* _Work required_:
Omitting the images, transcribe the records below exactly as they stand.

* _Data supplied_:
((
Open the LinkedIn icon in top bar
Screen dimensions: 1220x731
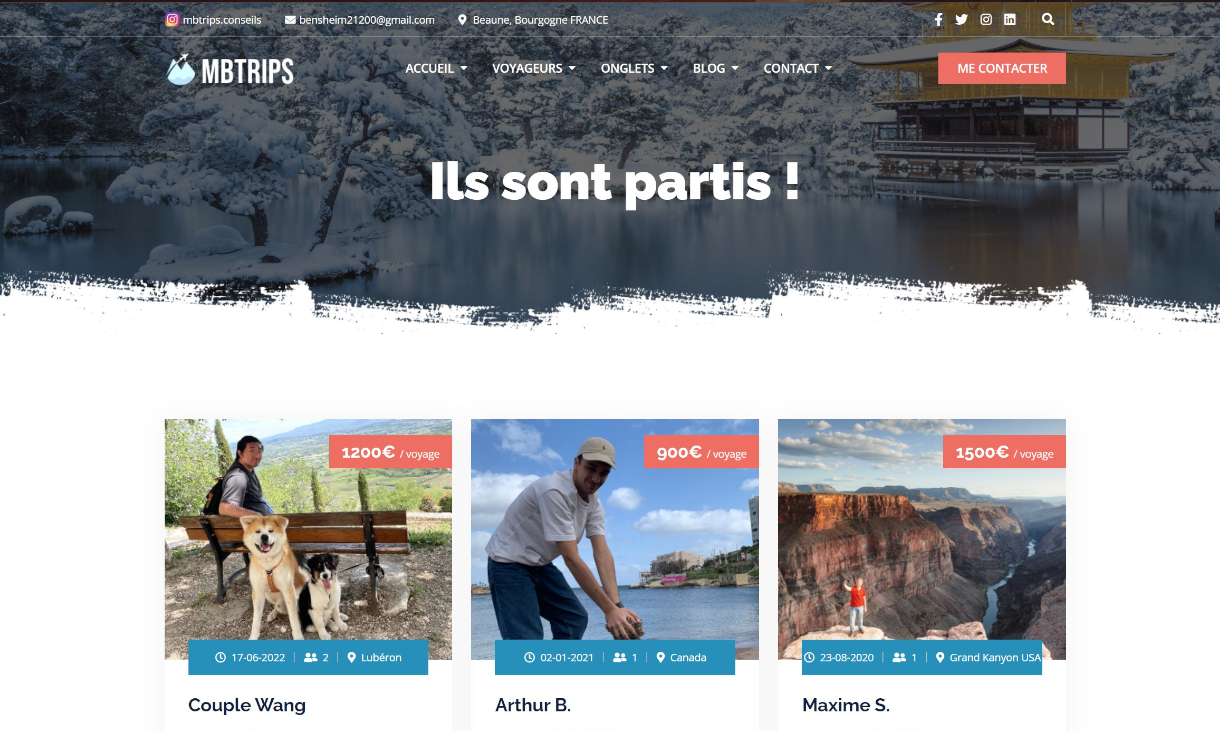[1010, 19]
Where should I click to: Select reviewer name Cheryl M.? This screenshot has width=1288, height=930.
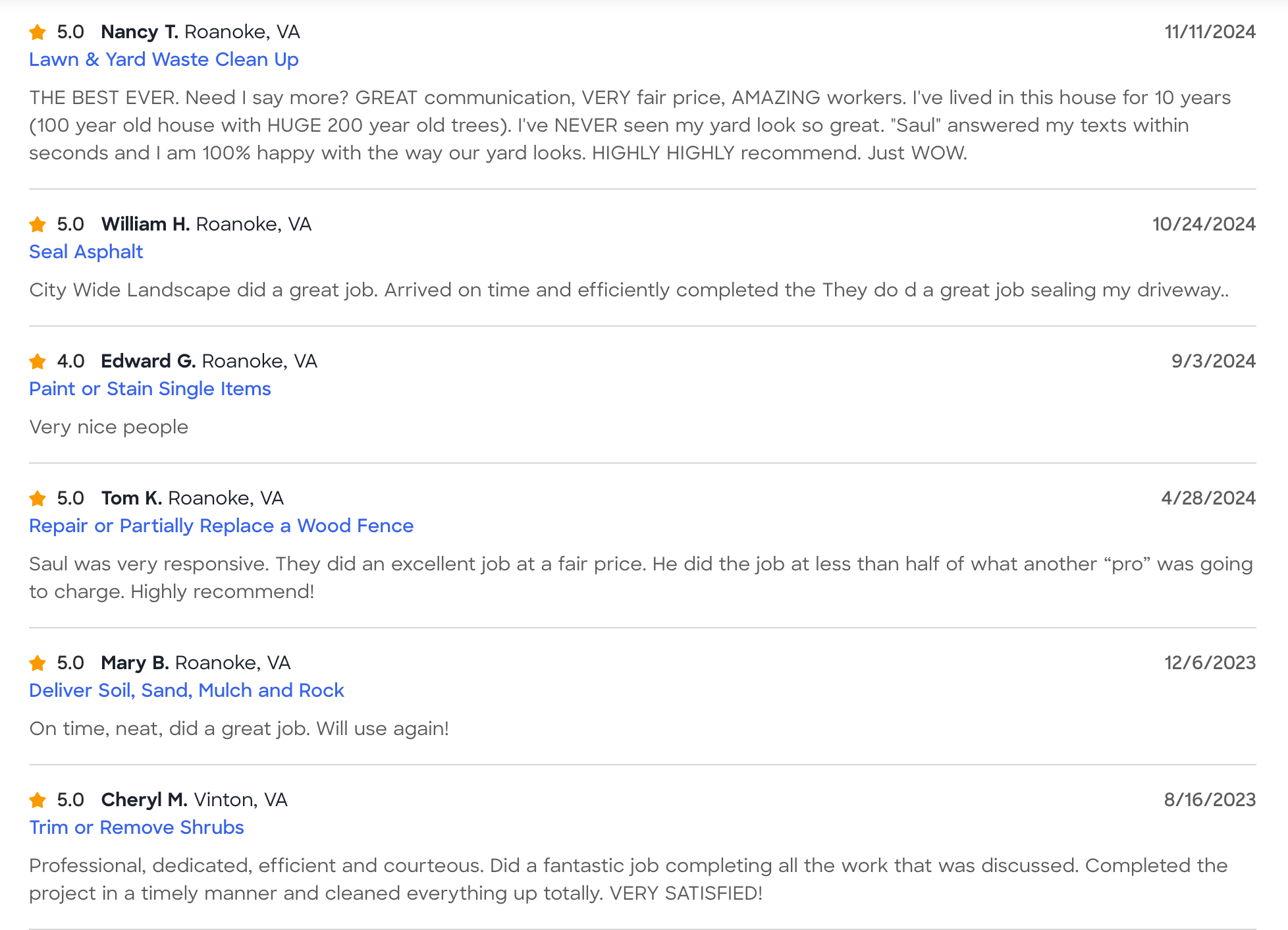[144, 800]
))
* _Response box_:
Open the LinkedIn icon in top bar
Screen dimensions: 1220x731
[1010, 19]
Where should I click to: Select reviewer name Cheryl M.? This screenshot has width=1288, height=930.
[144, 800]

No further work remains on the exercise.